I guess he objected to my arrogance, because he bellowed with rage and launched himself at me. I stepped aside and he flew past me, tripped, and landed against a corner of my desk. His face rammed into the edge of it at almost full tilt. He staggered to the floor, clutching the desk, attempting to keep himself upright. I saw a few drops of blood seep from a cut just over his eye.
I watched him put his other hand out toward the chalkboard, steady himself, then lurch or stumble toward the doorway. “I'll be back to make you pay, faggot,” was his parting shot.
I took a step in his direction. He nearly tripped on his own feet as he retreated out the door.
After a surprisingly ordinary run of morning classes, I hunted up Meg at lunch and told her about Bluefield's visit.
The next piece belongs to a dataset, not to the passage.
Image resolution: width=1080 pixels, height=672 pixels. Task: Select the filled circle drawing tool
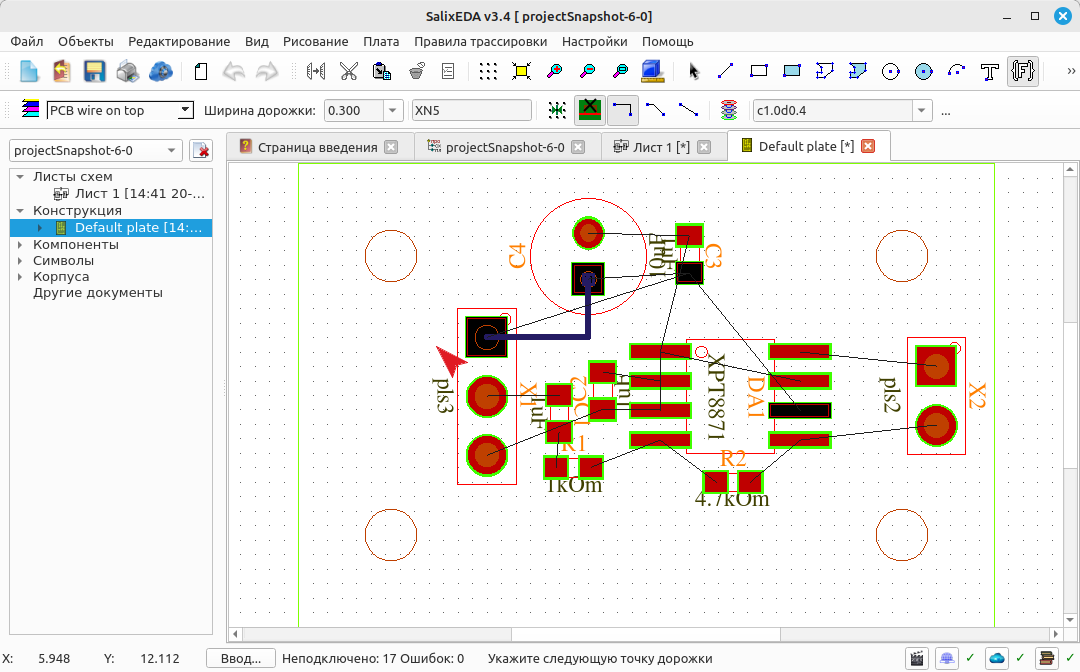pyautogui.click(x=924, y=71)
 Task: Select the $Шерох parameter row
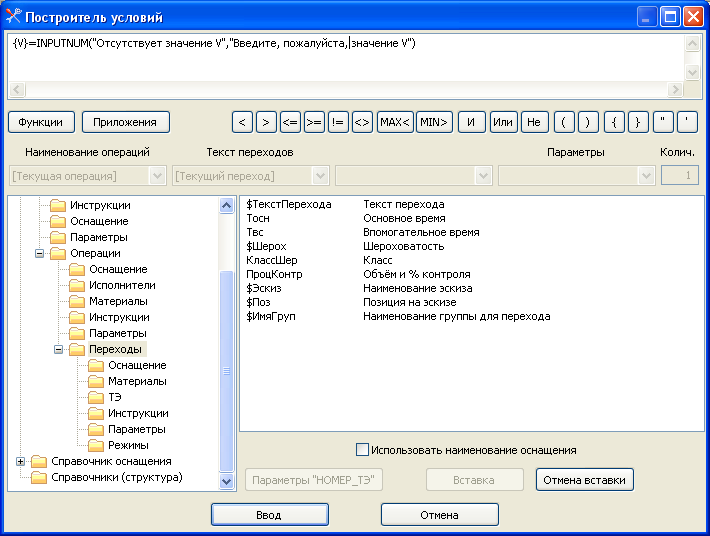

Her comments about the elder male idiot in the Bluefield clan were not positive. I sketched out for her a plan I had
for dealing with Donna Dalrymple: Meg would go with me to confront the school psychiatrist and act as a buffer. She readily agreed.
On the way to Donna's office Meg asked me how I was handling the pressure of teaching, losing my house, being involved in a murder, and dealing with the Bluefields. I told her the kids in class were okay and that Scott generally managed to keep me on an even keel.
We found Donna Dalrymple at her desk in her office, munching on cookies and sipping a Diet Coke. A Mrs. Fields bag open on the desk attested to her excellent choice in cookie companies. Somebody who eats white-chocolate-chip cookies for lunch can't be all bad.